![A specially modified atomic force microscope (AFM, top) was used to pull on and unfold a protein embedded in a membrane (bottom). Changes in protein structure bend the AFM tip, as detected by the red laser. Researchers measured many previously hidden changes in the protein's three-dimensional structure. For example, measurements of just one small part of the protein (right) revealed unfolding and refolding between two intermediate states (dashed lines) over less than a millisecond. [JILA]](https://genengnews.com/wp-content/uploads/2018/08/Mar9_2017_JILA_ProteinFolding2341364414-1.jpg)
A specially modified atomic force microscope (AFM, top) was used to pull on and unfold a protein embedded in a membrane (bottom). Changes in protein structure bend the AFM tip, as detected by the red laser. Researchers measured many previously hidden changes in the protein’s three-dimensional structure. For example, measurements of just one small part of the protein (right) revealed unfolding and refolding between two intermediate states (dashed lines) over less than a millisecond. [JILA]
Now you see it. Now you don’t. As far as a team of biophysicists at JILA is concerned, the “it” is a membrane protein’s folding behavior. When membrane proteins fold, they form a sequence of intermediate states, more than we can see using conventional techniques such as single-molecule force spectroscopy (SMFS). But the JILA scientists had a trick up their sleeves—they combined SMFS with atomic force microscopy (AFM). The new approach allowed them to capture the protein’s folding steps at microsecond resolution.

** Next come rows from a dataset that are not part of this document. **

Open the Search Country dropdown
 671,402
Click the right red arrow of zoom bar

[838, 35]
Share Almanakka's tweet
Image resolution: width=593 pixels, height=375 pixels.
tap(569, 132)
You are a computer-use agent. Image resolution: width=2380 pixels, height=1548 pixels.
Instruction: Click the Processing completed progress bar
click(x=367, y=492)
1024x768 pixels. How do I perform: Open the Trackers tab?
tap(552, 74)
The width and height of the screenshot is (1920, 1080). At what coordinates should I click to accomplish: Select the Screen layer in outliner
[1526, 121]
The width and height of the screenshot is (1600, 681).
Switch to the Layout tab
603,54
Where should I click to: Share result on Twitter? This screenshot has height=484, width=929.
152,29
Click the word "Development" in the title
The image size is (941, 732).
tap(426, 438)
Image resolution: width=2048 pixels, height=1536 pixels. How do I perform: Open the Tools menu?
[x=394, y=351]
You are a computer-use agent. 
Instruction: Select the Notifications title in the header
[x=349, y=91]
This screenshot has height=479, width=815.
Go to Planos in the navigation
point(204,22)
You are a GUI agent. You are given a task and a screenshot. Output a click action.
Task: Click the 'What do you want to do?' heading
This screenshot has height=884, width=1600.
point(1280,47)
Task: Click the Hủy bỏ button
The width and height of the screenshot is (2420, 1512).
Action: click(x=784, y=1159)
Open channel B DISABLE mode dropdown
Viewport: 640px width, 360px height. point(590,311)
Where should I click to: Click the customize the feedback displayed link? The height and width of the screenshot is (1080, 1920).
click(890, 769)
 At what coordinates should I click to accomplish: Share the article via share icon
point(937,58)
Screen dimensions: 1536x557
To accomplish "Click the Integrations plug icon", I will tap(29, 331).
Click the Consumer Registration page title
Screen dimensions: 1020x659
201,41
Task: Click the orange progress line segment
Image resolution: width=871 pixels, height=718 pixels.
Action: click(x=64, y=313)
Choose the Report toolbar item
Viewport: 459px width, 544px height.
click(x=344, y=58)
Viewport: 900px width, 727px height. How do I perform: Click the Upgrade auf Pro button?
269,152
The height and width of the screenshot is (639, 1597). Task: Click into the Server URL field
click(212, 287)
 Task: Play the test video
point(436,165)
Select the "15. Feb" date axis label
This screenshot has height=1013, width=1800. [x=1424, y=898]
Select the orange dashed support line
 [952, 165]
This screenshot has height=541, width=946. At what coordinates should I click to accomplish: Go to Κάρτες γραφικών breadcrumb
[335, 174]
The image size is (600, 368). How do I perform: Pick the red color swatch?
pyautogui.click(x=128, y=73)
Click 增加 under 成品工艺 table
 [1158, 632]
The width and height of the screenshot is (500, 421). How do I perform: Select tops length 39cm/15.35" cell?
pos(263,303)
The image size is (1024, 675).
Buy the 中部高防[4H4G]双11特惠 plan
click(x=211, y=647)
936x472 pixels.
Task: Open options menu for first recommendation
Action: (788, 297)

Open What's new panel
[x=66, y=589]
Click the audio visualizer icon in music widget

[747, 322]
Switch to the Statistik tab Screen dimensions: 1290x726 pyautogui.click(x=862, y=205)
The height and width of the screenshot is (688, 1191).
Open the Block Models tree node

The JILA researchers discovered many previously unknown intermediate states by using their apparatus to unfold a protein called bacteriorhodopsin. For example, the JILA team identified 14 intermediate states—seven times as many as previously observed—in just one part of bacteriorhodopsin, a protein in microbes that converts light to chemical energy and is widely studied in research.
This finding is especially significant because it reveals previously unseen behavior of a membrane protein. As a class, membrane proteins are much larger and more difficult to study than globular proteins, which are the focus of most protein folding research. Yet membrane proteins are of intense interest, too, because they are involved in many human diseases and are the targets of many medicinal drugs.
Knowledge of protein folding is important because proteins must assume the correct three-dimensional structure to function properly. Misfolding may inactivate a protein or make it toxic.
By showing how the folding of membrane proteins can be studied in more detail, the JILA scientists have shown how researchers may better understand previously obscure biophysical processes related to diseases such as neurodegeneration and cancer.
“If you miss most of the intermediate states, then you don't really understand the system,” said Tom Perkins, Ph.D., the leader of the team at JILA, which is a partnership between the National Institute of Standards and Technology (NIST) and the University of Colorado, Boulder. “The increased complexity [we uncovered] was stunning. Better instruments revealed all sorts of hidden dynamics that were obscured over the last 17 years when using conventional technology.”
Details of the new work appeared March 3 in the journal Science, in an article entitled “Hidden Dynamics in the Unfolding of Individual Bacteriorhodopsin Proteins.”
“Using force spectroscopy optimized for 1-microsecond resolution, we reexamined the unfolding of individual bacteriorhodopsin molecules in native lipid bilayers,” wrote the article’s authors. “The experimental data reveal the unfolding pathway in unprecedented detail. Numerous newly detected intermediates—many separated by as few as two or three amino acids—exhibited complex dynamics, including frequent refolding and state occupancies of <10 μs.”
The JILA scientists used an AFM to stretch bacteriorhodopsin and measure its extension (in nanometers) at various pulling speeds (measured in nanometers per second). The new measurements were made possible by JILA's prior development of short, soft AFM probes, which quickly gauge abrupt changes in force—signaling an intermediate state—as a protein unfolds. Further refinements of these probes allowed JILA researchers to probe bacteriorhodopsin 100 times faster (in 1 μs) and with 10 times the precision in pulling force of prior work.
The JILA team found that intermediate states were not only more numerous than expected but also lasted as little as 8 μs. The findings resolved long-standing discrepancies between past experimental data and molecular simulations, giving confidence to using such simulations to further probe the behavior of membrane proteins.
The JILA team's discovery and techniques could be applied to many other molecular studies, including those of medical interest such as interactions between proteins and medications.